Saturday, April 28, 2012

Re-Discovering Himself in A Hospital

While his first work day in the factory, our lost narrator has an accident. This accident (maybe caused by his boss?) is so strong that it is enough to knock him out of his senses and even forget his identity and place in the world -- if he ever had one--. Just when he is about to totally lose his conscience, the protagonist describes how he was "shot forward with sudden acceleration into a wet blast of black emptiness that was somehow a bath of whiteness." (230) His final loss of conscience accounts for the loss of blackness in himself, as instead of seeing black, he is faced with a white vastness. This is kind of how he must've felt when he was being born. In this way, this moment is like a rebirth for him.

The protagonist, upon his awakening, discovers that he no longer believes the ideas that had so long ago been planted in his mind for him. He says "But we are all human, I thought, wondering what I meant." (239) No longer does the protagonist believe that they are all human, or at least he is starting to questions its truthfulness. The idea that they are all equal and that blacks and whites co-unite in this perfect world is not sounding as appealing as it did before.

When the protagonist can not remember who he was before the accident, he faces himself preferring to keep it like that. Understanding that he was never truly an individual before, he cares not to be someone specific anymore. He says "I lay fretting over my identity. I suspected that I was really playing a game with myself and that they were taking part... they knew as well as I, and I for some reason preferred not to face it." (242) Giving up on "the game" of life is what the protagonist decided to do once he found out he was only a piece in the game. There was no identity necessary if you are just a piece of someone else's game.

After this revelation, the protagonist decides that he wants to be free. He knew it could destroy him as a human, but in the way it could also destroy the whites' construction. Under this pretext, he says "I had no desire to destroy myself even if it destroyed the machine; I wanted freedom, not destruction." (243) He had no true idea of how he was going to accomplish this freedom without destroying the ties that united him to the white society, until he realized "when I discover who I am, I'll be free." (243) The protagonist thought he knew who he was before, but now that he has gone through a personal awakening, he realizes that he hasn't figured out who he is yet. It is only until that moment in which he deciphers his true identity that he will be able to free himself of the limitations he possesses. As he recovers his conscience, the protagonist begins to do these small actions that place him closer to the realization of his true self.

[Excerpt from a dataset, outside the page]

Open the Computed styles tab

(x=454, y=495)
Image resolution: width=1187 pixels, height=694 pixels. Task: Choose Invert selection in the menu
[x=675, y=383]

Even having decided to find who he is, the protagonist has trouble processing the ideas that will help him find his place within -- or outside -- society. Living with Mary, the woman who offered her house after his shaky release from the hospital (notice the biblical name), the protagonist is faced with her conversations that push him to be a better person. She always reminded him what was expected of him, and tried to form him into a leader of the race who could change their position in the world. However, the narrator "found living with her pleasant except for her constant talk about leadership and responsibility." (258) Even in his apparent search, the protagonist knows he is supposed to become someone who matters for his race, but his fear and his idleness prevent him from becoming that man. This may be a message from Ellison, showing us that men like the protagonist, who have all the capacity to do something yet choose not to do so, are what keep the race in the position they were in.